A impulsividade de ter alguma coisa produz um vazio e
este a adesão aos baratos. Tudo fica chato. Então a pergunta é: “o que é que me
falta que eu preciso estar grudado o tempo todo nesse objeto que me complete?”
O toxicômano, com a ajuda da psicanálise, teria que
chegar a entender que o que lhe falta não é a droga, mas algo que carece a todo
o ser humano. Desde o nascimento somos faltantes de alguma coisa. E essa
necessidade de busca, mesmo inconsciente, é que nos faz pensarmos,
conversarmos, criarmos e aprendermos a lidar com a dor de viver.
Por isso a psicoterapia é mais indicada para o tratamento
que qualquer medicação, pois atua nos valores pessoais, na filosofia de vida de
cada um, resolvem os conflitos e modificam a postura do indivíduo perante a
droga. Tudo isso favorece o entendimento do vício, de modo que o dependente
tenha forças para enfrenta e solucionar a questão. Mesmo quando o tratamento é
biológico (internação para desintoxicação), a ajuda das terapias psicológicas é
importantíssima para que a pessoa compreenda tudo o que está acontecendo com
ela.
Enfim, todas as ações, governamentais, associativas ou
clínicas, são louváveis e uma discussão mais ampla, inclusive sobre essa passividade
social é necessária, além, é claro, combater o bom combate todo o santo dia.

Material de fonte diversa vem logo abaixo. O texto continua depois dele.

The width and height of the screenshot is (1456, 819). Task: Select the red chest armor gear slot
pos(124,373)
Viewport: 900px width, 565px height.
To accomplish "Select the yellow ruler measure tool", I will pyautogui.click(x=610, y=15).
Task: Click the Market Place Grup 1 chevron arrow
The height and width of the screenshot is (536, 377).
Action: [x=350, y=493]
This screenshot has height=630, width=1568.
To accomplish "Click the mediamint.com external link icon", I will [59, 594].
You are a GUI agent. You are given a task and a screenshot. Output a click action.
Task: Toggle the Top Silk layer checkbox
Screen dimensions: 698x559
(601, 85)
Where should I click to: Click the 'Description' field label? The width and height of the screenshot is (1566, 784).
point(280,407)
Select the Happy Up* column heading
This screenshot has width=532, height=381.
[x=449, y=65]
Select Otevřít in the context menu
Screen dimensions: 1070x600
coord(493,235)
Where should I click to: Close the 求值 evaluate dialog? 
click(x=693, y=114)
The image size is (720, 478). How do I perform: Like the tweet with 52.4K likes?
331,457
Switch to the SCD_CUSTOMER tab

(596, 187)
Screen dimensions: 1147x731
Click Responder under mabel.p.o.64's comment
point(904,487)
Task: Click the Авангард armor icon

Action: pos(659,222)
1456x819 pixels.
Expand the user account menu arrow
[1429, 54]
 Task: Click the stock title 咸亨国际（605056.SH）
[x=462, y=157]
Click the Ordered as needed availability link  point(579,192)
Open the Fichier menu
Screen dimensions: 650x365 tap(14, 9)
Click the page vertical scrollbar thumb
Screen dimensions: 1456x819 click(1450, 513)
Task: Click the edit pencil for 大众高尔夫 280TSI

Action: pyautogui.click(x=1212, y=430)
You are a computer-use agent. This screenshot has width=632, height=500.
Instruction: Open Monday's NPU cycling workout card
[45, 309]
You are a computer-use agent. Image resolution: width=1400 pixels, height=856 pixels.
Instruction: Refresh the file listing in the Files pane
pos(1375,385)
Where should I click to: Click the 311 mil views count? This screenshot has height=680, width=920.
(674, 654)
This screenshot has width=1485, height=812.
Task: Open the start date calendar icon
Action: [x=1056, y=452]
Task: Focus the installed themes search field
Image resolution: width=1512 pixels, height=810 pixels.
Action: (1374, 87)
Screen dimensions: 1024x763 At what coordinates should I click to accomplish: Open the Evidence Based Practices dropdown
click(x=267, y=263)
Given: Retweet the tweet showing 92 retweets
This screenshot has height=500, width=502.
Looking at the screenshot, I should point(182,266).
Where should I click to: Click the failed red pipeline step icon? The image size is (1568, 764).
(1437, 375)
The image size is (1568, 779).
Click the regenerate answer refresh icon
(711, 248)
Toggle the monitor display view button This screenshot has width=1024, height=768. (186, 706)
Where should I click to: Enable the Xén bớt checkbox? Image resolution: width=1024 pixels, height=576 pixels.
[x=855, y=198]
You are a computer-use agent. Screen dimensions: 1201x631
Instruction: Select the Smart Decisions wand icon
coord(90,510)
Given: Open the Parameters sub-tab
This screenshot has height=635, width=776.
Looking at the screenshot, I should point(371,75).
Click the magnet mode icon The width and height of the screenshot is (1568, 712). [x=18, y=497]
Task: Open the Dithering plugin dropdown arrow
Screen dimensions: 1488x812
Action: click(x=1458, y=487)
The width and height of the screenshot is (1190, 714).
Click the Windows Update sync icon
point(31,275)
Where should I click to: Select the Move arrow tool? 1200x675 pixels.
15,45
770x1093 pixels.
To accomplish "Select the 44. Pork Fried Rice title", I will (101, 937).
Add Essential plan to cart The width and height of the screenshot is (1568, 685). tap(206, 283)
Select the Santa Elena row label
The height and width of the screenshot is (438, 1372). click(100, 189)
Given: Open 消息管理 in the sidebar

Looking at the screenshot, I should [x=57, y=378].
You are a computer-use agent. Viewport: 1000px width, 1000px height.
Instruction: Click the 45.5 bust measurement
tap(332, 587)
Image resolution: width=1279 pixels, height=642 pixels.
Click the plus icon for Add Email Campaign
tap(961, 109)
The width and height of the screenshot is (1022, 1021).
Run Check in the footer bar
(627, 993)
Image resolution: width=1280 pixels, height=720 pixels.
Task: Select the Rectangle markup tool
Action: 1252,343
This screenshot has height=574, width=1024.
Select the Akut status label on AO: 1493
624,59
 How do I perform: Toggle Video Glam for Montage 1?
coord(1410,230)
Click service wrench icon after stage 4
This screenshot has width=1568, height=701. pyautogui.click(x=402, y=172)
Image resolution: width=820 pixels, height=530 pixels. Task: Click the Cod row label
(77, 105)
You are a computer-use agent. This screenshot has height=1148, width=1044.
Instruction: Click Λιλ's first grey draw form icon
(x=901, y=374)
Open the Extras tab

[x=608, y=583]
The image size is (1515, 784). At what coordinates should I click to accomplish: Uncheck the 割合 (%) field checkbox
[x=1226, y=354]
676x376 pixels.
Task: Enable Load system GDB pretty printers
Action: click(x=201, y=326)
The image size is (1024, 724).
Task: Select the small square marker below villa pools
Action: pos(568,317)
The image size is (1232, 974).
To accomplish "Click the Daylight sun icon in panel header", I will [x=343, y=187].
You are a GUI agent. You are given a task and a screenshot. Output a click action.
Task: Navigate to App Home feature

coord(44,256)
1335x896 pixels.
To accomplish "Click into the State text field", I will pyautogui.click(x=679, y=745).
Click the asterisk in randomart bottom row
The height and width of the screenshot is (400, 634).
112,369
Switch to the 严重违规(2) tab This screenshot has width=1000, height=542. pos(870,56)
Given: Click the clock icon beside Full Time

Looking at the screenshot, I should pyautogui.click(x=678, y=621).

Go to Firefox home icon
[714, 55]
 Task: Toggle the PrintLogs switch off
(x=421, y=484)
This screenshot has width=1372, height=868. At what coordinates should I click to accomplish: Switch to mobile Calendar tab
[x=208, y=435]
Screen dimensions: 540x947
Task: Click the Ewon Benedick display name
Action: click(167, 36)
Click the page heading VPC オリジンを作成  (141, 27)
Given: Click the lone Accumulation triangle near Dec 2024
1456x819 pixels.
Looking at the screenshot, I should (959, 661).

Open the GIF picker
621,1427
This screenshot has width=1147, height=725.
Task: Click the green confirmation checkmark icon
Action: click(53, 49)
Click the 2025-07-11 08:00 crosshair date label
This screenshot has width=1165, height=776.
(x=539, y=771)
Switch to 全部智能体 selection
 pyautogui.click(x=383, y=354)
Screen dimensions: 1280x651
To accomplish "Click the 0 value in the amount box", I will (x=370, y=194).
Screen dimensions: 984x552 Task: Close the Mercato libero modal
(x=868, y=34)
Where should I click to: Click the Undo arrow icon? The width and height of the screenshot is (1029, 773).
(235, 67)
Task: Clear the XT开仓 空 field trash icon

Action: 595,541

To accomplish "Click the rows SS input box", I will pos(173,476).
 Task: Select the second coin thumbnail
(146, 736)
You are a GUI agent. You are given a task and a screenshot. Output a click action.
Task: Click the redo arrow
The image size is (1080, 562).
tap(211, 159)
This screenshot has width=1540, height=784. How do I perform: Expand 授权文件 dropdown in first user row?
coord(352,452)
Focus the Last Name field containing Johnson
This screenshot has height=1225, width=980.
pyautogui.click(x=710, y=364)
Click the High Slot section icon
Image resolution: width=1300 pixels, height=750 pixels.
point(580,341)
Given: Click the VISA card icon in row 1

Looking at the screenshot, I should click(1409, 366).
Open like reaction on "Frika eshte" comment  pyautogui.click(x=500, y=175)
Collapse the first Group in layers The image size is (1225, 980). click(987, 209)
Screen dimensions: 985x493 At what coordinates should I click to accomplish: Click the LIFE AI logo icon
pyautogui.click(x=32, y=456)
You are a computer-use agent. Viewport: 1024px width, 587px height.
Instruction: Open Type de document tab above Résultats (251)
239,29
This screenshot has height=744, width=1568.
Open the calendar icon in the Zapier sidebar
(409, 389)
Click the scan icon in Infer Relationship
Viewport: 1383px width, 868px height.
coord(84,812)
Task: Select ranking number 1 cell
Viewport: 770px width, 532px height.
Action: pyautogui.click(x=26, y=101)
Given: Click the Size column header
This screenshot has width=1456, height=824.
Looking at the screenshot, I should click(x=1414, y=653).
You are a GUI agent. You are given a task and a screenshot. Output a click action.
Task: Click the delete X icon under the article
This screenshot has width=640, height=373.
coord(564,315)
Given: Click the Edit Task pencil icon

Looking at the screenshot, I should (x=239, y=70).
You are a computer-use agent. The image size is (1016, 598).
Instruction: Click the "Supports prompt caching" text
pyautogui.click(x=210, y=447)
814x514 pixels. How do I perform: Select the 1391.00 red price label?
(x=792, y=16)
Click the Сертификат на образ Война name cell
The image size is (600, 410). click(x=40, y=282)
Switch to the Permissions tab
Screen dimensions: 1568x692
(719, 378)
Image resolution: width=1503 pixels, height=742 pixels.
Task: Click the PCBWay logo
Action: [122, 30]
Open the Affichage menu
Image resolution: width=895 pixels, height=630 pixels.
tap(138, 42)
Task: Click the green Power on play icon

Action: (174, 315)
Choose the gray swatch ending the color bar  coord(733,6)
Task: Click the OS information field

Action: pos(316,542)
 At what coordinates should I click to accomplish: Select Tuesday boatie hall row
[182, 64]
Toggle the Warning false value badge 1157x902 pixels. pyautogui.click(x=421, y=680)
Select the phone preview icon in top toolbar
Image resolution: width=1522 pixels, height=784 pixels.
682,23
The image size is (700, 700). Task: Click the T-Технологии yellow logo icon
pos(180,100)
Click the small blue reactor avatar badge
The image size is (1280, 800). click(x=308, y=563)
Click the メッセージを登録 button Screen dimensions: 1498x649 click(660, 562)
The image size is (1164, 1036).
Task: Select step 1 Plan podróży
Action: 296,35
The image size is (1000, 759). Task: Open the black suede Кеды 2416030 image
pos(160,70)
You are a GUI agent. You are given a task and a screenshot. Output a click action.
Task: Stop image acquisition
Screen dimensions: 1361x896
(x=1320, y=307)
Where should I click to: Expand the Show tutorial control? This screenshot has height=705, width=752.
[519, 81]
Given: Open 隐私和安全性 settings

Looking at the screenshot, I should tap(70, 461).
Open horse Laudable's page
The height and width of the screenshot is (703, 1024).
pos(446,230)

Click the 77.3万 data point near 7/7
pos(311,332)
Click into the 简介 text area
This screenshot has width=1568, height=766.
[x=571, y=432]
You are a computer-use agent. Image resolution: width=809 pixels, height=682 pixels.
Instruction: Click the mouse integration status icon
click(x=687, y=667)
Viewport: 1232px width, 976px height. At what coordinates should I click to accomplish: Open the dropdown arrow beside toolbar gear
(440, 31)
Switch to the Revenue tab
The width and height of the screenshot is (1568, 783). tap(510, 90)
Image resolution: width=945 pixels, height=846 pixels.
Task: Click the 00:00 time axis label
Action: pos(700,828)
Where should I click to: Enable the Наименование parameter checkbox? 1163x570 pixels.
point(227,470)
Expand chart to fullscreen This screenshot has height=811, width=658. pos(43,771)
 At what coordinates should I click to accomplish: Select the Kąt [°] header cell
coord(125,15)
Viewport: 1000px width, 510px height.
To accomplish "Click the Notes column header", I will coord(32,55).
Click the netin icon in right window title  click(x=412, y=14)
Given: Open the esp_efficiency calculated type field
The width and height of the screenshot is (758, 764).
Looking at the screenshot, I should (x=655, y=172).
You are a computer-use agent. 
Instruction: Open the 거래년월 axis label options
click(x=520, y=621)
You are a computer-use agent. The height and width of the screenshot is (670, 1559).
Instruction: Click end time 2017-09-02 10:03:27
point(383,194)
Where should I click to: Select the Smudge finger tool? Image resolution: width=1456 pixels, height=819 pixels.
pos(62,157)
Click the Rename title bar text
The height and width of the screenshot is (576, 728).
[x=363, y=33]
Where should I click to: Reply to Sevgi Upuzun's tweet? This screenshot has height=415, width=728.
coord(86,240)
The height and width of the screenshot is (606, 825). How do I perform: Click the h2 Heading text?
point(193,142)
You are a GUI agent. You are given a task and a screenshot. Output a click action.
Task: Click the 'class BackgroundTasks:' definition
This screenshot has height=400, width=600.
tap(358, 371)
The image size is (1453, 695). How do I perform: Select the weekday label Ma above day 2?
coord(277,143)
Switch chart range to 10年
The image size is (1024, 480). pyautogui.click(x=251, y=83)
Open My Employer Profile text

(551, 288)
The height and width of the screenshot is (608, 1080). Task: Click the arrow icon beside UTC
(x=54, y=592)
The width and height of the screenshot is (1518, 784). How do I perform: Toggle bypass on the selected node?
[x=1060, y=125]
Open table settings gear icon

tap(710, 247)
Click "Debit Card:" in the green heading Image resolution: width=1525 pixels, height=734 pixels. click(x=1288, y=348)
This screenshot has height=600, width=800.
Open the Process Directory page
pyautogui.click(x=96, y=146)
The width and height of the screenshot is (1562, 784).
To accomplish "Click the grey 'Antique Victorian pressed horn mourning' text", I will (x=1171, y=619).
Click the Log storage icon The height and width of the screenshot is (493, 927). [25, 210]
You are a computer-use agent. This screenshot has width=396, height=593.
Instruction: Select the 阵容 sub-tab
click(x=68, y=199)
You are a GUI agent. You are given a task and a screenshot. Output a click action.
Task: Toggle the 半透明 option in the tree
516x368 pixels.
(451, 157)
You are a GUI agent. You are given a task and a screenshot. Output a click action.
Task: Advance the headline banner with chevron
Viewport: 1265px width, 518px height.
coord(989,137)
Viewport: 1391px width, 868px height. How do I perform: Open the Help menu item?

Como
diz a filósofa Márcia Tiburi, no livro “Sociedade Fissurada”, “promover a reflexão séria que leve em conta o sistema
social e os dispositivos de poder que capturam indivíduos, contribuindo para
colocá-los a serviço das drogas em processo de comprometimento subjetivo muitas
vezes nefastos (...)”.
Boas iniciativas como esta em Cachoeiro devem continuar,
mas amplificadas, uma vez que, conforme a filósofa, é um “tema espinhoso na medida em que convoca a pensar sobre aquilo com
o que a sociedade não é muito afeita a se haver: as questões que lhe são próprias,
a fissura da qual padece”.
Todos estão no olho do furacão das compulsões, dos
exageros, dos abusos, da falta. Sem exceções!